Interesting. There's that stupid goddamn gut flutter again. As creepy guy slunk off, defeated, I snort-laughed into my wine.
As the evening burned on, the promise of overnight accommodations turned out to be a disaster. The organizers had begged OSU students to offer up couches and sleeping bags. Todd looked at me. I looked at him. Putting someone out didn't seem cool, and staying with a random student in a dorm felt pretty unsafe, particularly for me. Nearly in unison, we said "wanna bail?"

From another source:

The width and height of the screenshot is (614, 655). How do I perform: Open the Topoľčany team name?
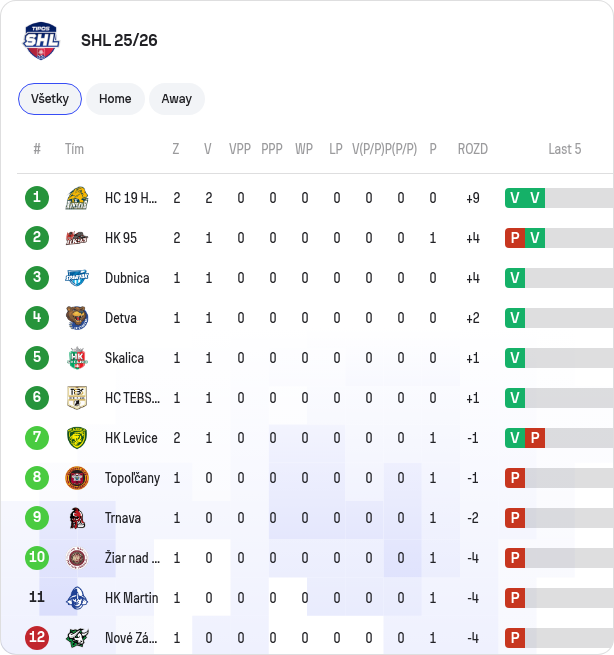pos(132,478)
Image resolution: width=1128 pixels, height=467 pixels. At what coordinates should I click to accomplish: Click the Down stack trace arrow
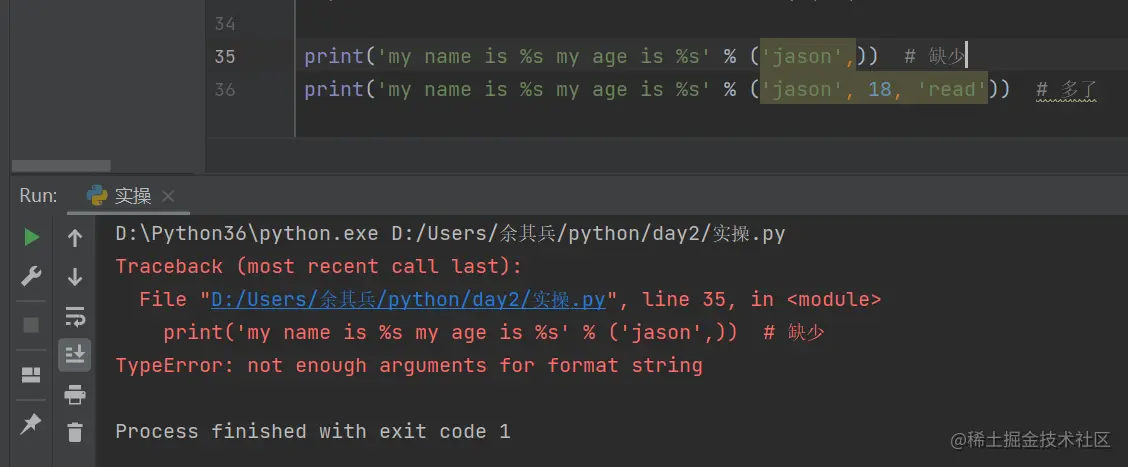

Joint laughter, and we said our goodbyes. We were tipsy, but not at the edge of drunk, and the notion of that long drive seemed like an awful chore. I suggested, bravely, that we should grab a hotel, and that I'd pay for it. Nonchalantly, like I hadn't been coming across some odd thoughts. He agreed that it was smart, but his agreement was not instant - he thought about it for a couple of beats.
OOPS
The motel was cheap and anonymous. Wood paneling in the office. Cigarette burns on the check-in counter. Flickering fluorescents.

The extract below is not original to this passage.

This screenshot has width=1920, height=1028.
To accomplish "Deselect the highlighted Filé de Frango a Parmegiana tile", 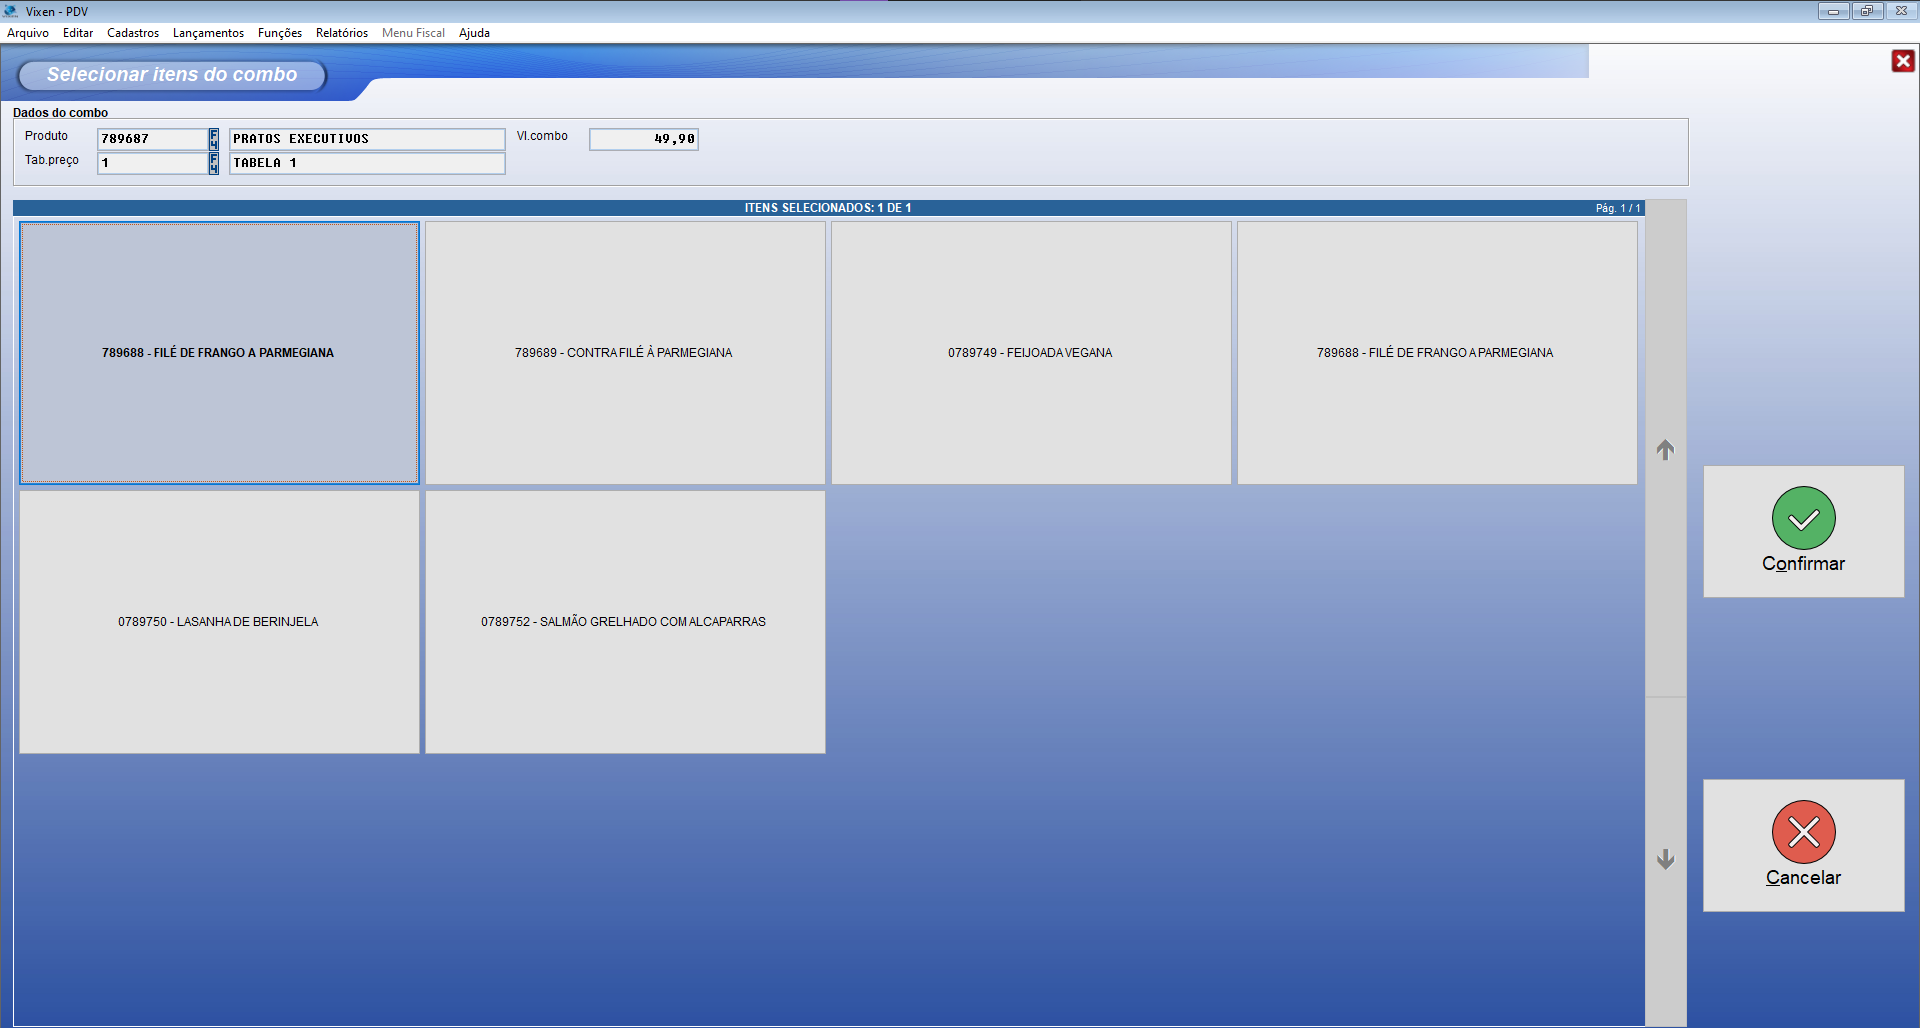I will coord(219,353).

I paid a sad sack clerk on duty who probably noted the absence of real luggage and the lack of a wedding ring on Todd's hand; he'd glanced at the ring on mine, which, coincidentally, felt like it weighed about 40 pounds at that moment. Todd tried to hand me some cash, but I refused. "My treat", I said.
The room was scruffy and cold, but appeared clean. Todd offered me the first shower. It was kind of dingy in the bathroom but the water was hot and the soap and towels were decent. I came out in an overlong sweatshirt and panties, and slid into my bed - the closest one to the heater. He showered quickly, coming out in a towel, and I couldn't help but notice that he flung it to the floor next to his bed as he flicked off the light. Must be a nude sleeper - Mike was a pajama boy through and through. Todd said "good night, Mary Ellen", to which I chuckled and replied "good night, John Boy", like we were Walton siblings.

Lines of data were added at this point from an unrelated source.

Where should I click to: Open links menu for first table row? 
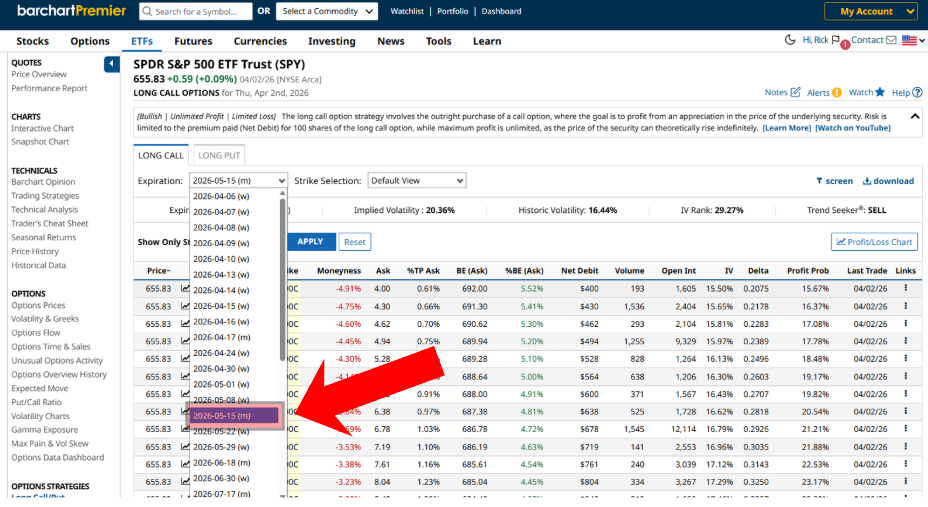[906, 288]
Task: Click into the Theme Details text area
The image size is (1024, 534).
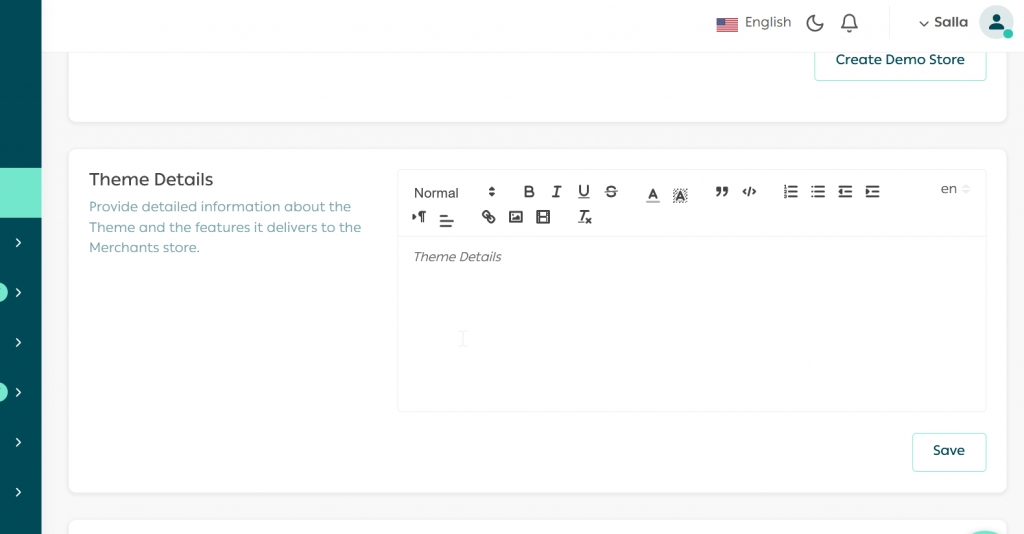Action: [x=690, y=322]
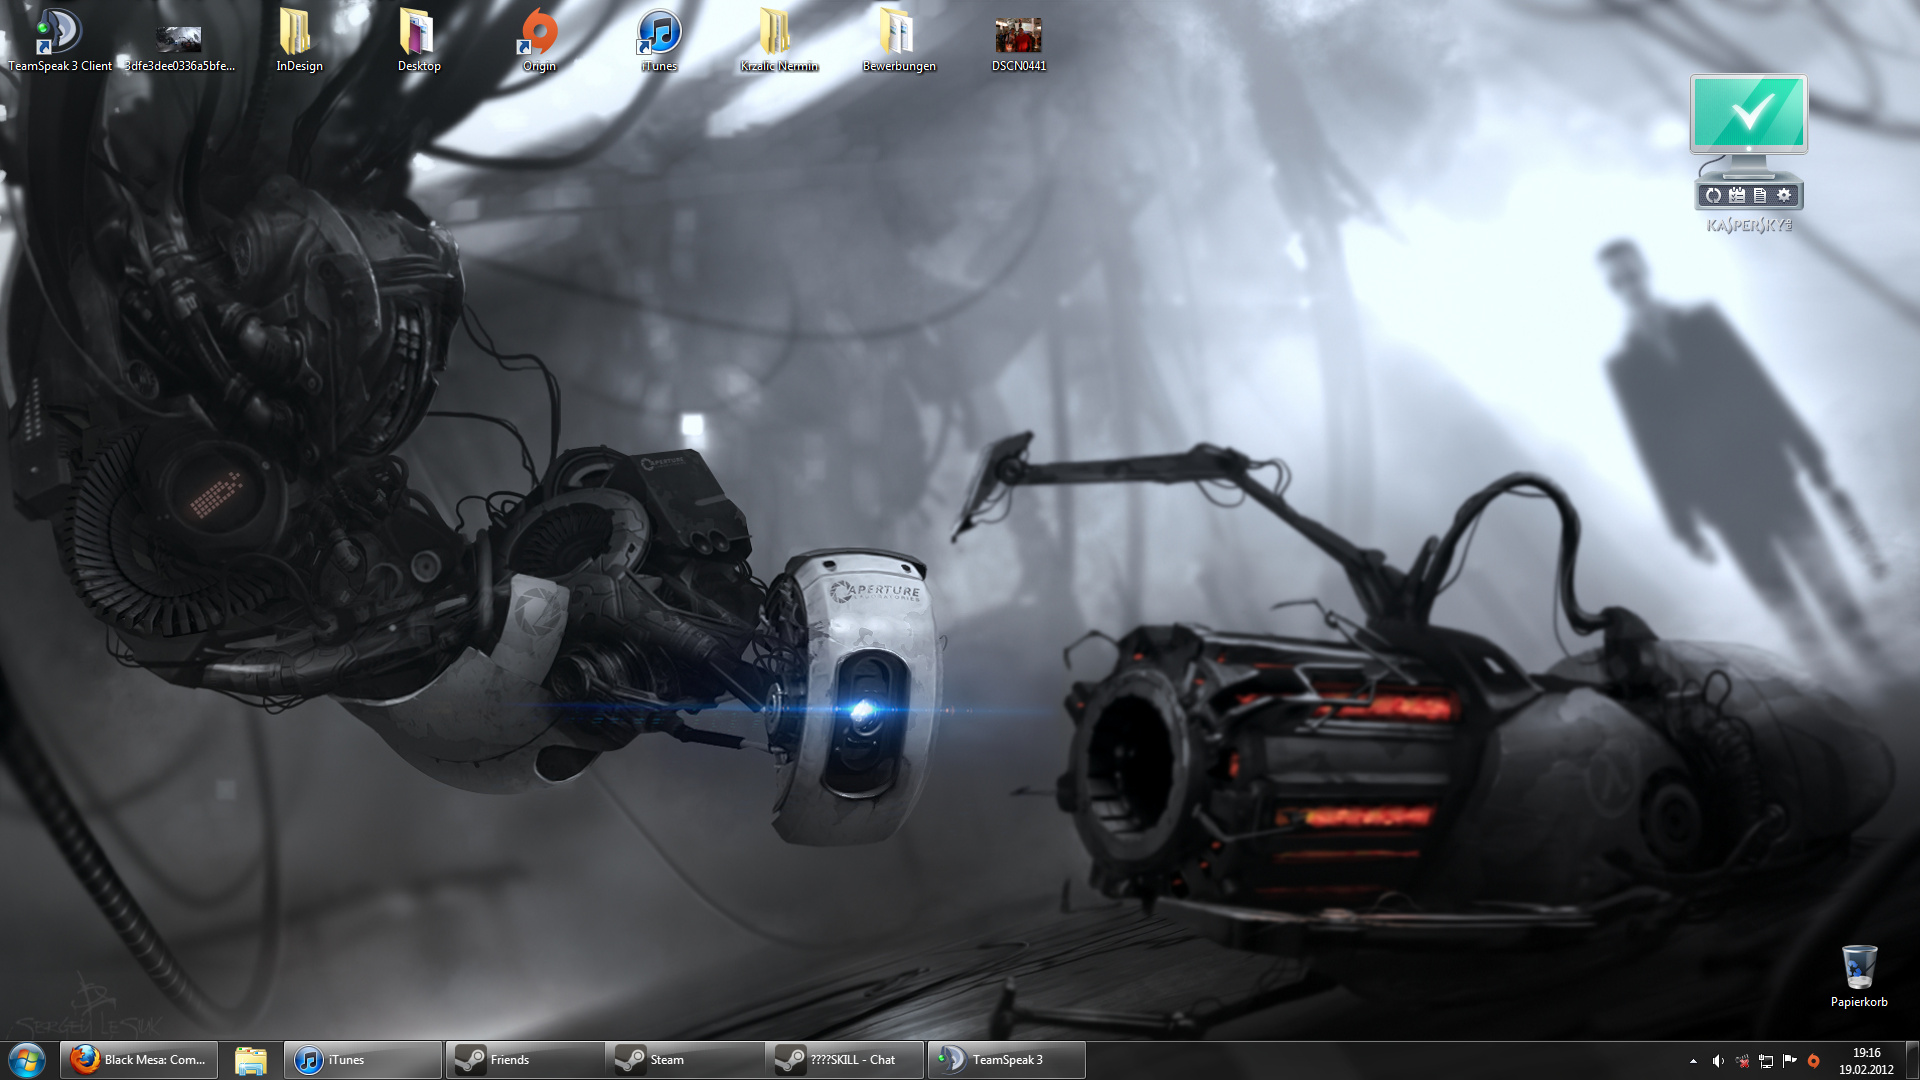
Task: Open the volume speaker tray icon
Action: pos(1718,1061)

I'll admit, that room really was cold - the heater struggled a bit. In the dark, lying in our separate beds, after a few minutes I said, "I'm cold, really goddamned cold - can we share some body heat?". I don't know if you noticed, but I'm naked", he replied, his voice seeming a little strained.
I said "I noticed, but I promise I'll behave", and convinced myself I would with a mental lie that I really did mean it.
He opened the covers, and I crawled in, playing little spoon to his big spoon. His body was warm, bare, firm, unfamiliar. "You're freezing", he said as I snuggled in. "Just hold me, I'll warm up in a second", I replied, my mind racing. His arms embraced me, driving off the shivers. When I felt him stiffen against my rear (and I should have guessed - he's 20, duh), I didn't move away; instead, I reached back and groped him. He gave a barely audible gasp, sweet breath on the back of my neck. I turned to face him and he kissed me, hesitant and clumsy at first, like he didn't expect it, then hungry - I kissed him hard back. My sweatshirt came off. My panties followed. We didn't stop and everything was on the table.